* [課題の目的] 抜粋本文によると、バロック様式はいつごろ、イタリアのどの都市で誕生したのですか。答えてください。

* [抜粋本文]
どうも、しけたむです。
この記事では
- 「ド派手なものがとにかく好きだ。」
- 「身の回りの食器や器にはこだわっている。」
という人のために
バロック様式の特徴を分かりやすく画像付きでご紹介していきます。
バロック様式とは?
『キリスト昇架』 ルーベンス
バロックは16世紀末から17世紀初頭にかけてイタリアのローマ、マントヴァ、ヴェネツィア、フィレンツェで誕生し、ヨーロッパの大部分へと急速に広まった美術・文化の様式です。
古典様式を規範とした厳格な規則性を理想とする「静的」なルネサンス様式に対し、力強く有機的で迫力のある流動感を持ち、誇張された動きや凝った装飾のある「動的」な様式がバロックの特徴で、その影響は建築だけではなく、彫刻、絵画、文学、音楽などあらゆる芸術領域に及びました。
▲イタリア・ヴェネツィアにある『サンタ・マリア・デッラ・サルーテ聖堂』の祭壇上の彫刻『黒死病を追い払う天上の女王』(1670年)はバロック期の傑作。力強く動きのある彫刻は、バロック期の内外装を彩る装飾芸術として広く用いられた。
バロック様式の建築物では、イタリアを代表する彫刻家であり建築家のジャン・ロレンツォ・ベルニーニが設計したバチカンの『サン・ピエトロ(聖ピエトロ)広場』が代表的で、10年以上の歳月をかけて完成させました。

* [データ一覧]
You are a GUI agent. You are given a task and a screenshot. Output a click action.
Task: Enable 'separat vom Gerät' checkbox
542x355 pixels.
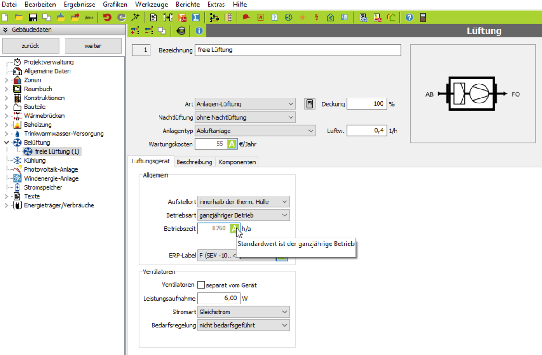pos(201,285)
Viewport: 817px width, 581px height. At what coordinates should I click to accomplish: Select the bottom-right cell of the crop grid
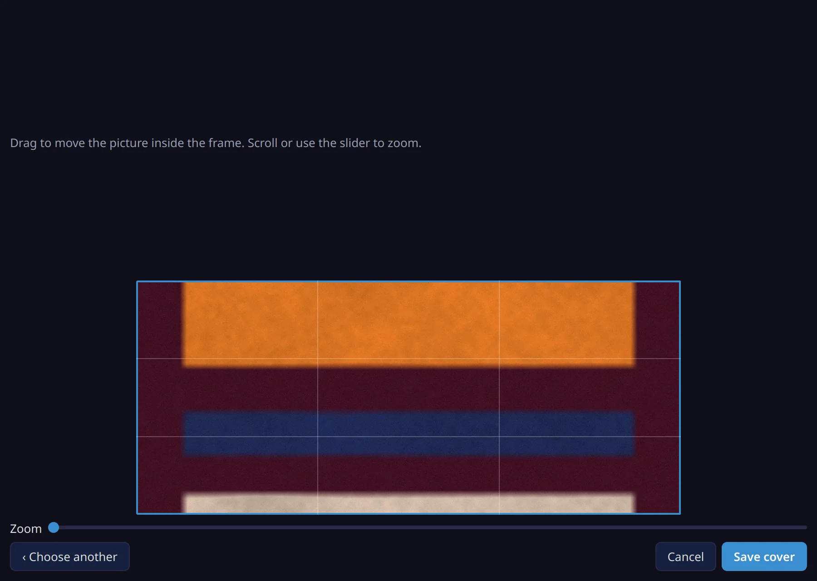tap(589, 475)
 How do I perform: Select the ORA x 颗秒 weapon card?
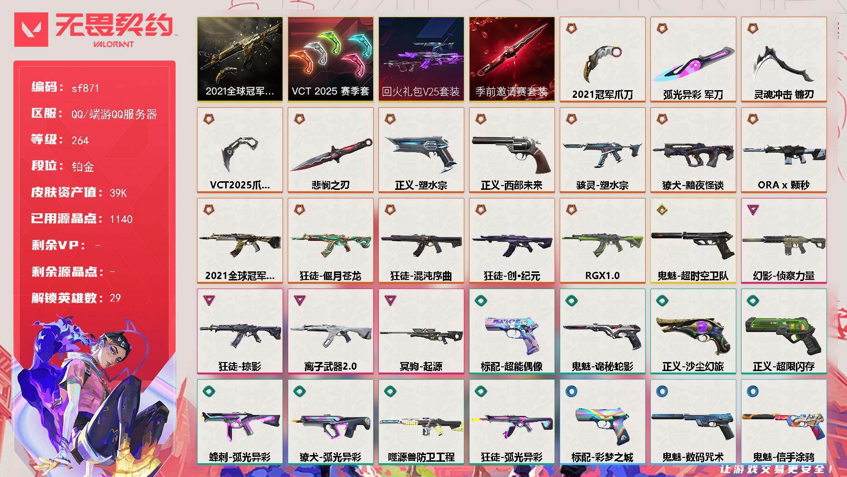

* [課題の結果] 16世紀末から17世紀初頭にかけて、イタリアのローマ、マントヴァ、ヴェネツィア、フィレンツェで誕生しました。